The State Government has moved further to deregulate the State's road transport system through dropping major restrictions on road trains.
Transport Minister Pam Beggs said the plan involved eliminating the restrictions on the commodities road trains could carry on the main road train routes along Albany Highway, Great Eastern Highway and the Moora-Dongara Road.
It would not involve changing the network of roads available to road trains.
Mrs Beggs said until now, road trains were limited as to the commodity they could cart. For example, a road train carrying livestock to market could not backload with another commodity.
"The restriction policy has outlived its usefulness and is merely increasing road transport costs to centres such as Esperance and Albany," she said.

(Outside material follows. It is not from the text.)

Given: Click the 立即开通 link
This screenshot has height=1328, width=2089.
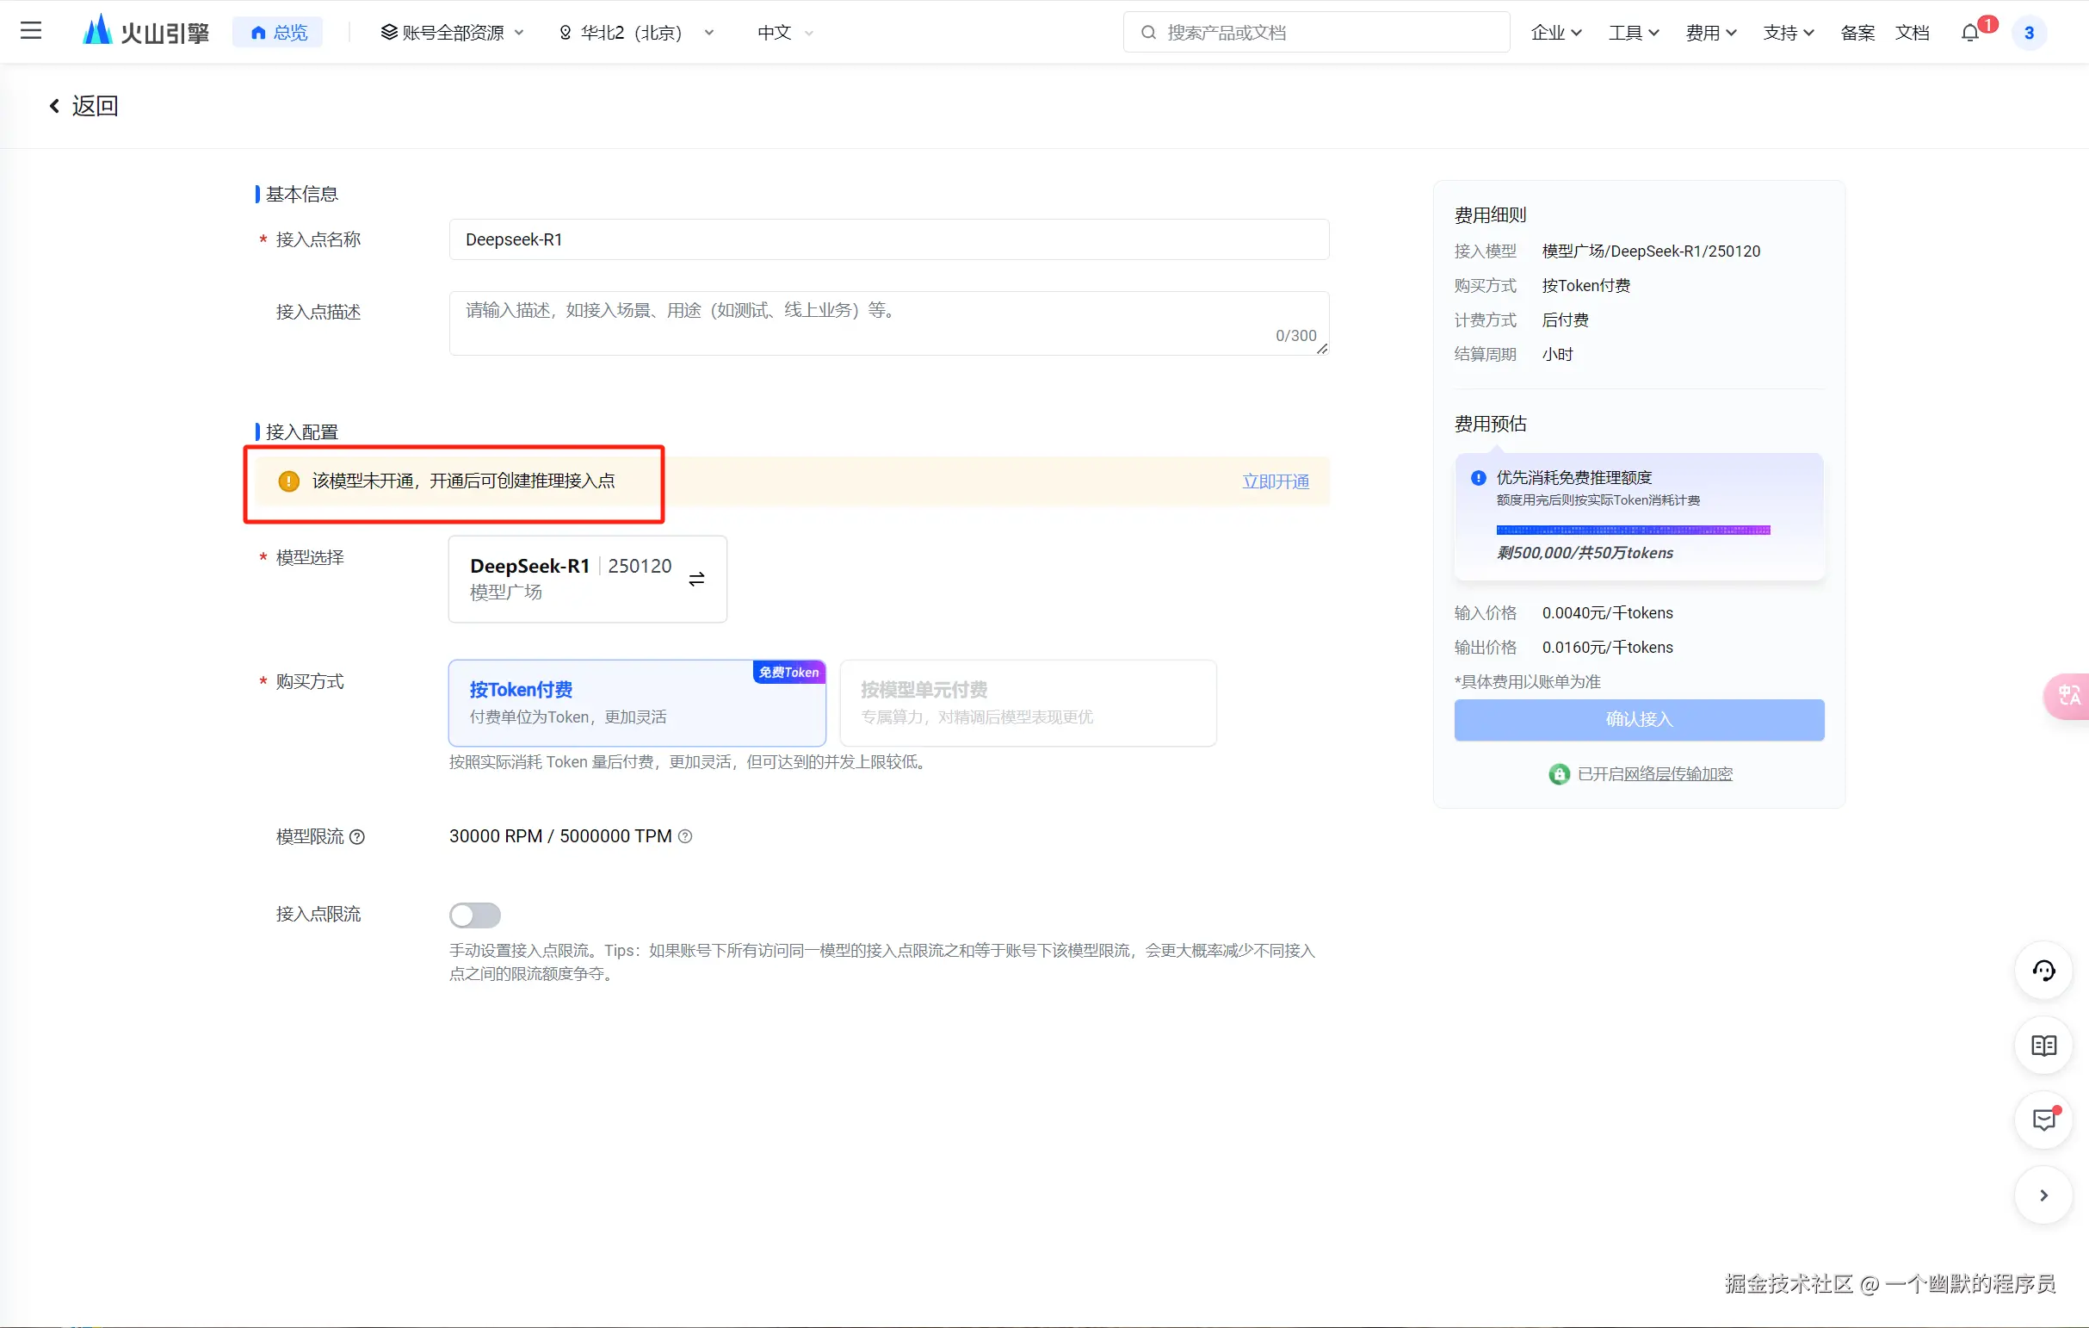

"The new policy is a major step forward in ensuring the benefits of reforms in the transport sector result in greater competition between road and rail and within the road transport industry leading to potentially lower costs."
Mrs Beggs said the new policy recognised safety and community values as the main limitations on road trains. At the same time, it recognised the economic value of the vehicles in serving country communities.
The biggest impact of the change would be seen on Great Eastern Highway where road trains, which now were broken down in Coolgardie, would be able to go to Northam where they would be converted to normal semi-trailers.
"The Government recognises that this could increase the truck traffic in Northam and the Commonwealth would be approached to give priority to a Northam by-pass road under the National Highway Program," Mrs Beggs said.
"Main Roads and the Northam Town and Shire councils have been discussing possible by-pass routes. The concept is due to be released for public comment as part of the environmental impact assessment."
Mrs Beggs said the new policy was due to come into effect in early April next year.
This was to allow time for Main Roads to upgrade sections of Great Eastern Highway that had been affected by heavy winter rains.
It also would give Westrail time to plan to meet the increased competition expected from road trains on the highway.